Other times, a basic understanding of something might be helpful the most of the time. Take Euclidean geometry for example. If you aren’t an astrophysicist or a nuclear scientist, pretty much everything you need to know falls into Euclidean space.

 

But there are also times when the common sense understanding of something gets you by enough so that you don’t realize all the other times that it is absolutely wrong and leads you astray. This is the case with our friend the decibel.

 

I was working on a record a while back with producer/engineer extraordinaire Paul Kolderie (Radiohead, Pixies, Mighty Mighty Bosstones) and he mentioned something in passing that really caught my attention. I can’t really recall what the situation was, but we were setting up a session and he said to me “I can’t stand it when people ask me to change something by half a dB. A dB is the lowest possible change you can perceive, so saying half a dB is meaningless.”

 

Many nights I woke abruptly from sleep in a cold sweat tormented by what he had said. Something sounded so right and yet so wrong about that.

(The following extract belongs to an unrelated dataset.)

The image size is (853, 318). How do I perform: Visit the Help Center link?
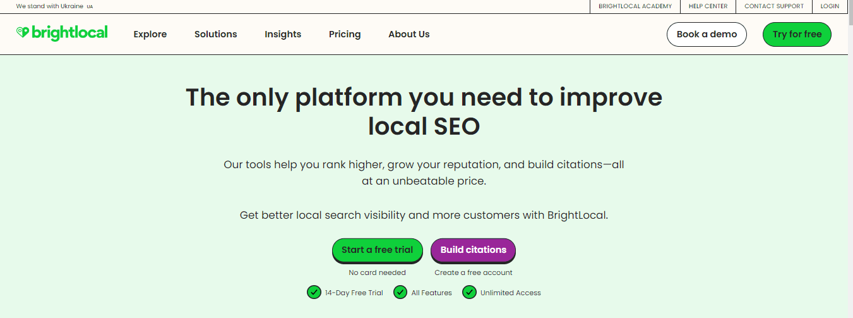click(x=708, y=6)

I mean, if I told you to change something by half a dB twice—both equally insignificant changes by his definition—I would get a change of full dB, and therefore a significant change. Using some simple extrapolation, you can’t keep considering fractional changes in decibels as insignificant, because surely enough they add up.

 

So what exactly is a dB and what change in dBs is significant to our ear and in our mix? Well, without getting overly scientific about it and also restricting the question to audio applications (sorry electrical engineers), a decibel is a convenient unit of measure that expresses very large changes in magnitude against a reference level in a concise manner. Concision was important back in the days of hand calculation.

 

When they were busy wiring up the world for telephone usage, Bell Laboratories thought it’d be really swell if they could measure the amount of degradation in audio level over a mile of telephone cable. They did the calculations but soon found that expressing the quantities in conventional terms meant using insanely large and unwieldy numbers. So they decided to use a logarithmic function to bring the numbers to more manageable figures for simple calculation. Logarithms of numbers are useful because they have some of the same arithmetic applications as regular integers (for example, you can add two logarithms with the same base just like adding to regular numbers). The unit they came up with became known as a Bell in honor of the company and Mr. Alexander Graham Bell. So a decibel is actually 1/10 of a Bell.

 

So why do we talk about tenths of something? After all we don’t regularly deal in decimeters or decigrams. Well in the mid 1800s, some very clever psychophysicists began studying something called Just Noticeable Differences (JND) in sensation. A JND is the smallest incremental change in a sensation that is perceptible to the average person. This could be the JND in touch as measured in PSI or the JND in sight as measured in lumens. Someone discovered that a tenth of a Bell roughly correlated to the smallest detectable change in a sound to the human ear. As such, the decibel became a very important measurement in audio because it was simple to express changes that actually meant something with regard to common perception.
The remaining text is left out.